Novel mutation in the AVPR2 gene in a Danish male with nephrogenic diabetes insipidus caused by ER retention and subsequent lysosomal degradation of the mutant receptor.

Mutations in the arginine vasopressin receptor 2 (AVPR2) gene can cause X-linked nephrogenic diabetes insipidus (NDI) characterized by the production of large amounts of urine and an inability to concentrate urine in response to the antidiuretic hormone vasopressin. We have identified a novel mutation in the AVPR2 gene (L170P) located in the fourth transmembrane domain in a Danish NDI male. Analysis of the mutant receptor in Madin-Darby Canine Kidney cell culture revealed that AVPR2-L170P was retained in the endoplasmic reticulum, and the expression was dramatically downregulated compared to wild-type AVPR2. Inhibition of the lysosome resulted in increased intracellular accumulation of AVPR2-L170P, indicating that AVPR2-L170P is downregulated via the lysosome. Inhibition of the proteasome resulted in plasma membrane localization of AVPR2-L170P, although the overall levels of AVPR2-L170P were unchanged.

Introduction

Fine-tuning of urine concentration occurs in the renal collecting duct by the actions of the antidiuretic hormone arginine vasopressin (AVP). AVP binds to arginine vasopressin receptor 2 (AVPR2) on the basolateral plasma membrane of renal collecting duct principal cells, thereby inducing apical plasma membrane insertion of aquaporin-2 leading to increased water uptake and urine concentration [1, 2]. Nephrogenic diabetes insipidus (NDI), which can be either inherited or acquired, is characterized by the excretion of large volumes of dilute urine and resistance to the action of vasopressin.
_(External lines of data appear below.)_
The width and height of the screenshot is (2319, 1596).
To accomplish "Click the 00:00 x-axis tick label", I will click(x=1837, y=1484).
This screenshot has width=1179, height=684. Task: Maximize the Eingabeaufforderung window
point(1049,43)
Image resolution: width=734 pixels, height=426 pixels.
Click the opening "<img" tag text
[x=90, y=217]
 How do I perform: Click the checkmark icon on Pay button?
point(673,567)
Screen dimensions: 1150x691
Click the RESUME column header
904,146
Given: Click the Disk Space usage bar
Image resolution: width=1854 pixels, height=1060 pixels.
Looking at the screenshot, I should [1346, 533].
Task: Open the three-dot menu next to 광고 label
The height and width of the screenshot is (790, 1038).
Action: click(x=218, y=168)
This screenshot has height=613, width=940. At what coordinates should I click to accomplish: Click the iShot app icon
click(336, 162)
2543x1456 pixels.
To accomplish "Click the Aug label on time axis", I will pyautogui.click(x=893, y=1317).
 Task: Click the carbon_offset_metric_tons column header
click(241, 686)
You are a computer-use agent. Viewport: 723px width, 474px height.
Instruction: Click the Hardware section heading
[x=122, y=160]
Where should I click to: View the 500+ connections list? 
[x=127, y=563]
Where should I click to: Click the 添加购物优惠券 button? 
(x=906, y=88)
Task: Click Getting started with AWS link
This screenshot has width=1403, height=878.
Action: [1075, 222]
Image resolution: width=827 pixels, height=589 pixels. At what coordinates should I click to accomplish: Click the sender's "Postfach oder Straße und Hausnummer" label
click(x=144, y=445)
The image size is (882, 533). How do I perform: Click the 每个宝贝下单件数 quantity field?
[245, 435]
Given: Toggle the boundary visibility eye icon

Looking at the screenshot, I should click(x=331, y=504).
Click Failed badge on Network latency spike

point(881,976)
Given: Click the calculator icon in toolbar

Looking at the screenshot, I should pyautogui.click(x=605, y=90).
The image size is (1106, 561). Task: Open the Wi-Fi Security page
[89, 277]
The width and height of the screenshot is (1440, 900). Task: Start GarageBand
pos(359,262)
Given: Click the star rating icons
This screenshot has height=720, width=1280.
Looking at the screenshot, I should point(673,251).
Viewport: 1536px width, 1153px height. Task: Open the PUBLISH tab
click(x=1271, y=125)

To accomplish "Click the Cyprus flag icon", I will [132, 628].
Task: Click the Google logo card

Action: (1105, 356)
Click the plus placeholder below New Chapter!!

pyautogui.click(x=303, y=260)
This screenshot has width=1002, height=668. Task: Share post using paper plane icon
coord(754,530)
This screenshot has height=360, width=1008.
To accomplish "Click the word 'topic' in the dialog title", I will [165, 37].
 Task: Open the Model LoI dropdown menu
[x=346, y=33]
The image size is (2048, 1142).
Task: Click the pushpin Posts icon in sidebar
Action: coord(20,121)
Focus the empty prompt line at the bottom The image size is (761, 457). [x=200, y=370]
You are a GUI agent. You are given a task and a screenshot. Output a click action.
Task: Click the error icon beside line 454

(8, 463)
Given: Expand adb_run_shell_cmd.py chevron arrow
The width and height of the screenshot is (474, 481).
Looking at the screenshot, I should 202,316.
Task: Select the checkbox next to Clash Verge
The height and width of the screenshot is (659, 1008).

Almost 90% of congenital NDI is inherited in an X-linked recessive manner due to mutations in the AVPR2 gene residing in the Xq28 region, while 10% is autosomal NDI caused by mutations in the aquaporin 2 gene (AQP2) [1]. More than 200 putative disease-causing mutations within the AVPR2 gene have been reported [3] and functional characterization of some of these mutant receptors have revealed receptor malfunction at different levels such as receptors with drastically reduced binding affinity for vasopressin (type 1), defective intracellular trafficking (type 2) or reduced receptor transcription (type 3) [1].

In the present report, we describe a novel mutation in the AVPR2 gene in a Danish male with NDI. Cell-based experiments demonstrate that this novel mutant is likely misfolded. We propose that, in NDI, the accumulation of the misfolded protein is non-toxic since other functions of the principal cell of the collecting duct are intact.

Case history

A 30-year-old Caucasian male patient had a history of polyuria and polydipsia from infancy. During early childhood, he was followed by a paediatric clinic. Later in life, however, he only had sporadic contact with hospitals. The patient is normally developed without cognitive deficits and is gainfully employed.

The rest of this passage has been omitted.